Their properties mean it can also be used to treat heroin (opioid) addiction because it will inhibit the effects of heroin (act as a mixed agonist, antagonist as higher affinity that heroin to receptors)

44
Q

What are the three different types of antagonists?

A

Antagonists block the effects of agonists (prevent receptor activation by agonists). There are three types:

  1. Reversible competitive antagonist -most common and most important in therapeutics
  2. Irreversible competitive antagonism
  3. Non-competitive antagonism -generally allosteric and it can even work post receptor.
45
Q

How does reversible competitive antagonism work?

A

This relies on the dynamic equilibrium between ligands and receptors.
The higher the conc. of antagonists, greater the inhibition -This is because it will outcompete all the agonists.

46
Q

What is IC50?

A

This is the concentration of antagonist that gives us 50% inhibition. (inhibitory concentration 50).
This is a measure of antagonist potency.

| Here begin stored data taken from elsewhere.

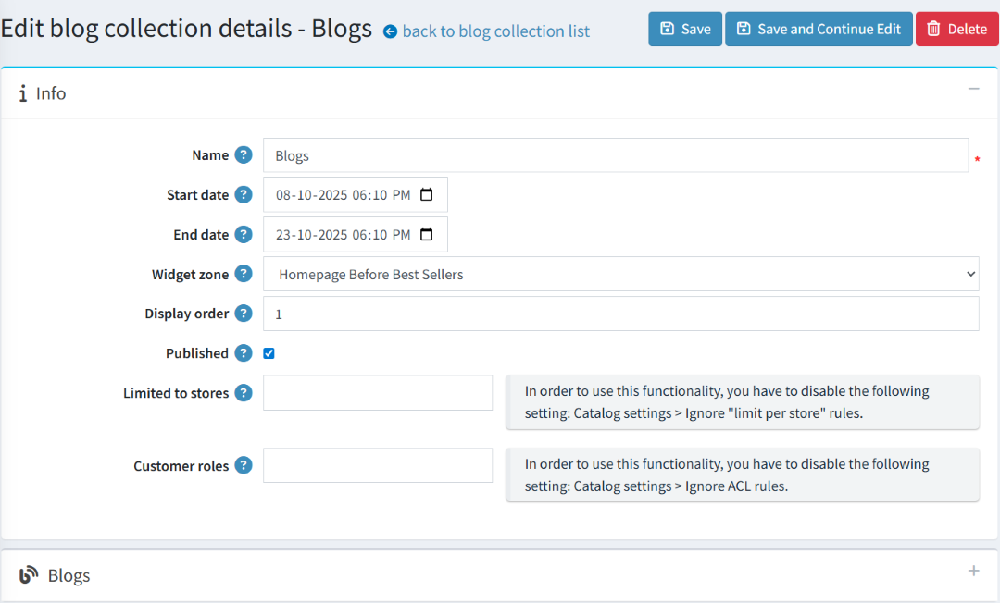This screenshot has width=1000, height=603.
Task: Focus the Name text field
Action: pos(615,155)
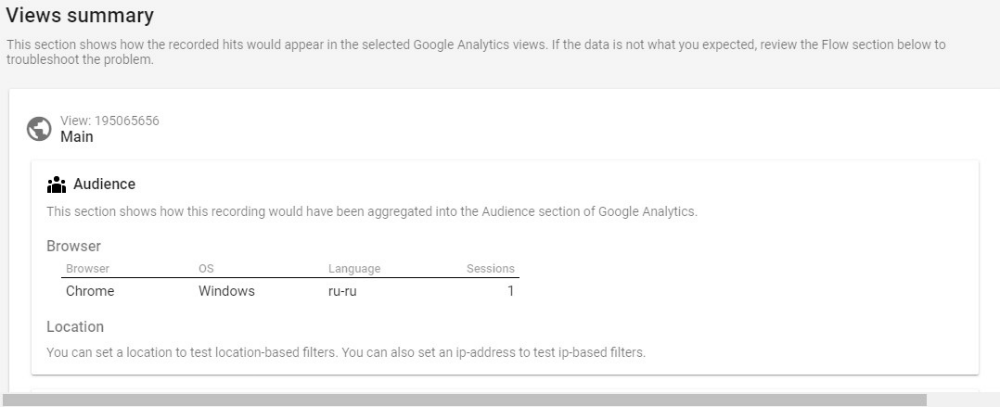Click the sessions count value 1
The width and height of the screenshot is (1000, 407).
coord(511,291)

It is determined by the strength of the stimulus.

47
Q

Can you overcome inhibition from competitive antagonists?

A

Yes! Because if you add enough agonists, they will outcompete the antagonist.
Reversible competitive antagonists cause a parallel shift to the right of the agonist conc. response curve.

48
Q

What is naloxone?

A

Naloxone is a high affinity competitive antagonist at u-opioid receptors. This is useful because it will reverse opioid mediated respiratory depression by effectively competing (outcompeting) other opioids (heroin) for receptors.

49
Q

How does irreversible competitive antagonism work?

A

This is when antagonists bind to the receptor (sometimes covalently) and does not dissociate or dissociates very slowly.
This is NOT SURMOUNTABLE because if the irreversible binding. With increased antagonist conc. or increase time more receptors are blocked by antagonists.

50
Q

What effect do irreversible competitive antagonists have on the concentration response curve of the agonist?

A

They cause a parallel shift to the right IF there are spare receptors.
However, if there are insufficient receptors, there is a decrease in the full response (full response will be suppressed).

51
Q

What is phenoxybenzamine?

A

This is a drug that binds irreversibly to the a1-adrenoreceptor. This is used in hypertension episodes of pheochromocytoma because it prevents the excessive adrenaline which is released by the adrenal chromaffin cells from binding and causing vasoconstriction.

52
Q

How does non-competitive antagonism work?

A

This is when a ligand binds to an allosteric site and change the shape of the binding site to reduce the effect of the agonist.
This is non-surmountable and is also known as negative allosteric modulation.
These antagonists have a similar effect to irreversible competitive antagonists and you need to conduct additional tests to distinguish between the two.